DSC 40B – Theoretical Foundations of Data Science II
Problems tagged with "best and worst case"
Problem #005
Tags: best and worst case
What is the best case time complexity of the following function in terms of \(n\)?
def foo(arr):
"""`arr` is a list containing n numbers."""
previous = None
n = len(arr)
for x in arr:
if x == previous:
for i in range(n**2):
print('Equal!')
return
previous = x
Solution
\(\Theta(n)\)
Problem #006
Tags: best and worst case
What is the worst case time complexity of the function in the previous problem?
Solution
\(\Theta(n^2)\)
Problem #018
Tags: best and worst case, mergesort
True or False: the best case time complexity of mergesort is \(\Theta(n)\).
Solution
False.
Problem #023
Tags: best and worst case
The below code takes in an array of numbers and returns the index of the first maximum. What is this code's best case time complexity?
def index_of_maximum(arr):
"""`arr` is an array with n elements."""
for i, x in enumerate(arr):
if x == max(arr):
return i
Solution
\(\Theta(n)\)
Problem #040
Tags: best and worst case
The below code takes in an array of numbers and returns the index of the first maximum.
def foo(arr):
"""`arr` is an array with n elements."""
for i, x in enumerate(arr):
if x == max(arr):
return i
What is the worst case time complexity of the function?
Solution
\(\Theta(n^2)\)
Problem #051
Tags: best and worst case
The code below takes in an array of \(n\) numbers and checks whether there is a pair of numbers in the array which, when added together, equal the maximum element of the array.
What is the best case time complexity of this code as a function of \(n\)? State your answer using asymptotic notation.
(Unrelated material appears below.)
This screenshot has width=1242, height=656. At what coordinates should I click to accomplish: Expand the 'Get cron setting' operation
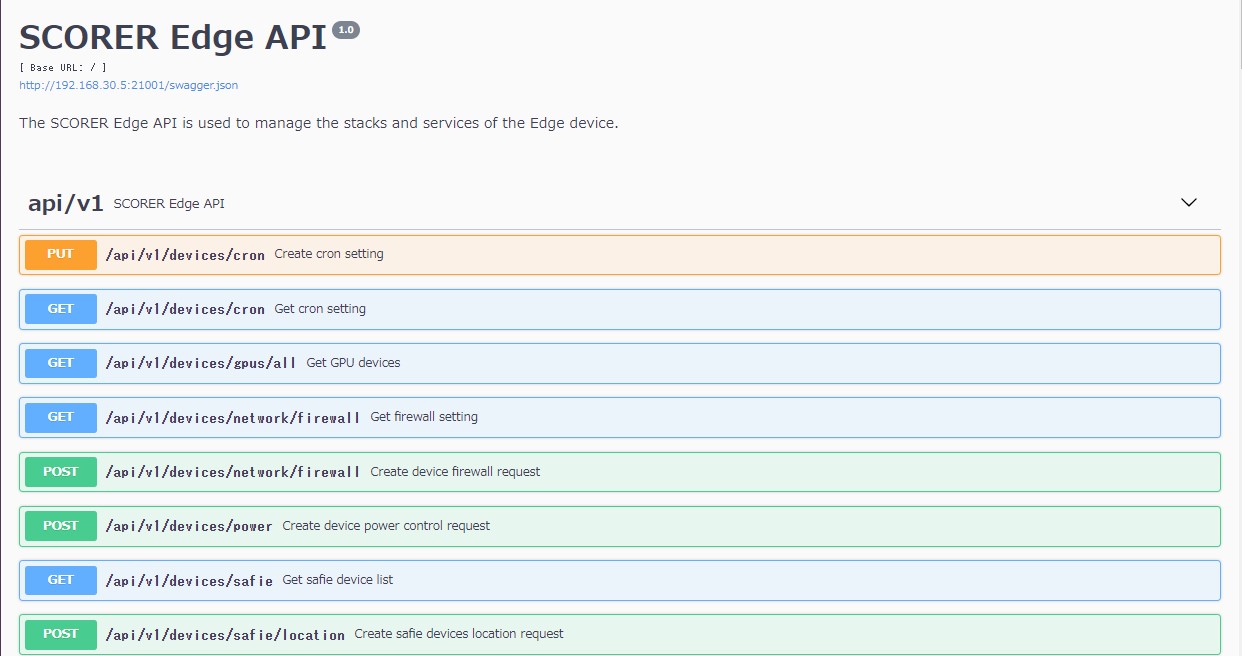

def exists_pair_summing_to_max(arr):
n = len(arr)
maximum = max(arr)
for i in range(n):
for j in range(i + 1, n):
if arr[i] + arr[j] == maximum:
return True
return False
Solution
\(\Theta(n)\)
Problem #067
Tags: best and worst case
What is the worst case time complexity of the function in the last problem? State your answer using asymptotic notation.
Solution
\(\Theta(n^2)\)
Problem #078
Tags: best and worst case
What is the best case time complexity of the following function in terms of \(n\)?
def foo(arr):
"""`arr` is a list containing n numbers."""
previous = None
n = len(arr)
for x in arr:
if x == previous:
for i in range(n**2):
print('Equal!')
return
previous = x
Solution
\(\Theta(n)\)
Problem #084
Tags: best and worst case
True or False: the best case time complexity of mergesort is \(\Theta(n)\).
Solution
False.